Health officials began raising worries in November about the state’s hospitals becoming overwhelmed with COVID-19 patients. Indiana Hospital Association President Brian Tabor said that concern has eased, despite worries about the risk of virus spread from Thanksgiving gatherings.


“We were headed into some pretty scary territory as a state,” Tabor said in an interview Tuesday. “I think all the warnings and admonitions were absolutely necessary.”


Indiana hospitals began vaccinating health care workers last week and more than 90,000 are scheduled to receive shots by Jan. 4, said Dr. Lindsay Weaver, the state health department’s chief medical officer.

The first shots using Pfizer’s vaccine are now being supplemented by a vaccine co-developed by the National Institutes of Health and drugmaker Moderna. Indiana’s initial doses of that second vaccine arrived Monday at the Franciscan Alliance hospital in Hammond, Weaver said.

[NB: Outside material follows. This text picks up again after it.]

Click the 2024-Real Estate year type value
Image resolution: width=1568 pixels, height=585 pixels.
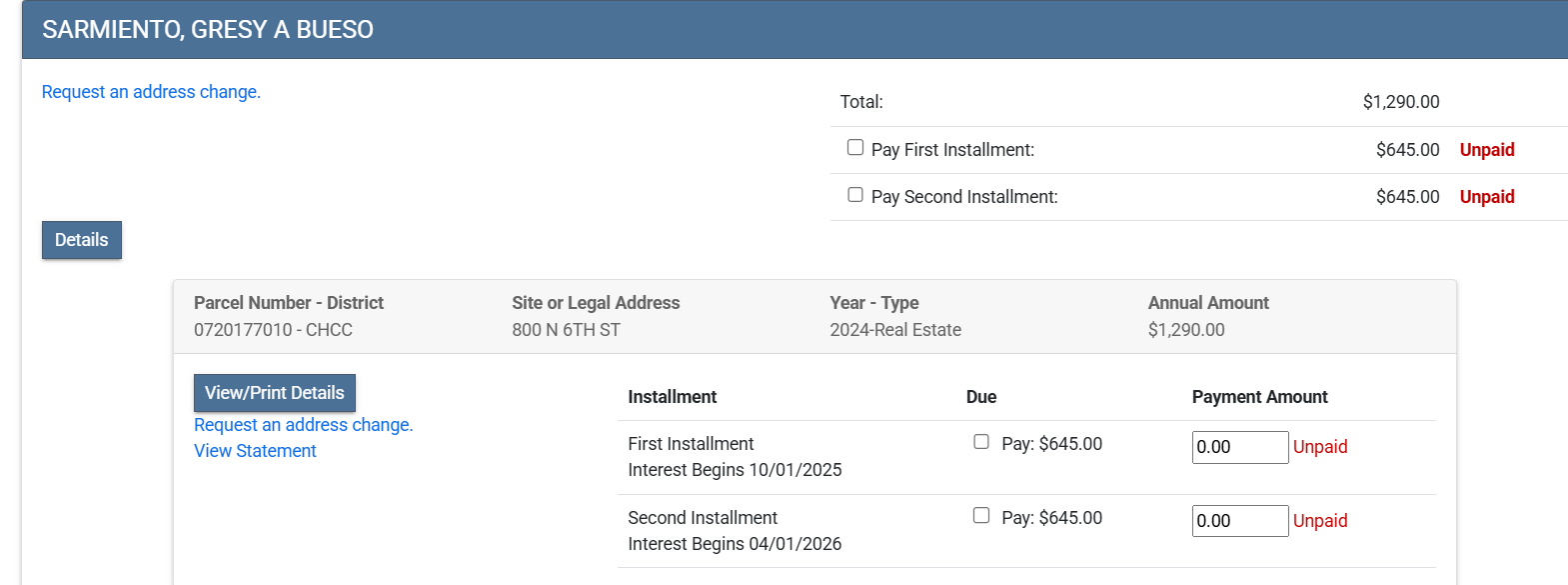[x=894, y=330]
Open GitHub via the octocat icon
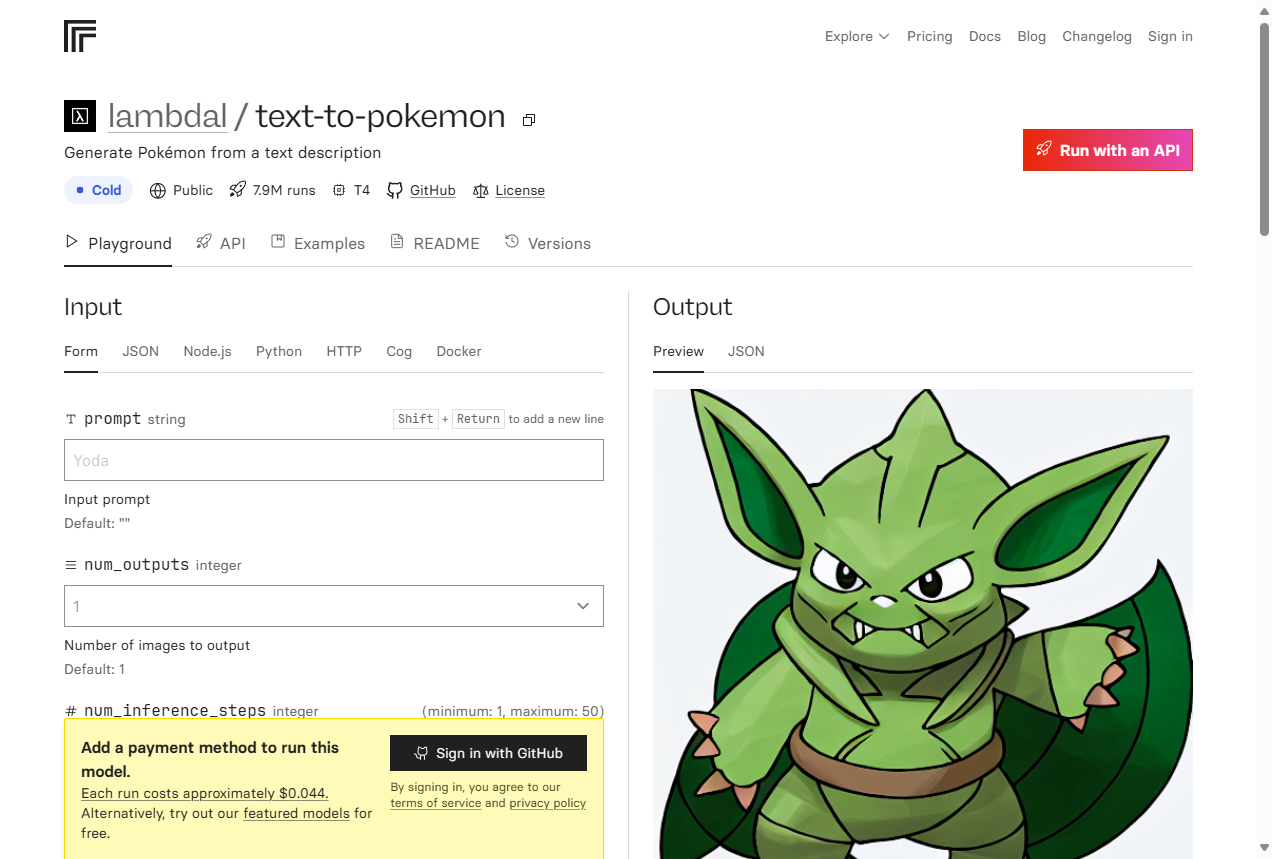 (x=394, y=190)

Vaccinations will continue for the state’s more than 400,000 eligible health care workers but also will start next week for nursing home residents through a partnership with CVS and Walgreens pharmacies, Weaver said.

Box said people must continue to observe precautions as it will be months before the vaccines are widely available for the general public.

“We just have so much hope right now with the vaccine and I’m just afraid people are going to get vaccinated and take off their masks or just assume ‘Hey we’re just a month or two out for this,’” Box said. “This is going to take a while for us to get everybody vaccinated and for us to really see a change.”

Holcomb, who is 52, looked toward Box as he said he would rely on her direction as to when to receive a shot.

“I will get vaccinated,” Holcomb said. “But it won’t be until my time and that could be eight weeks, 10 weeks. It could be February, March, whenever you tell me.”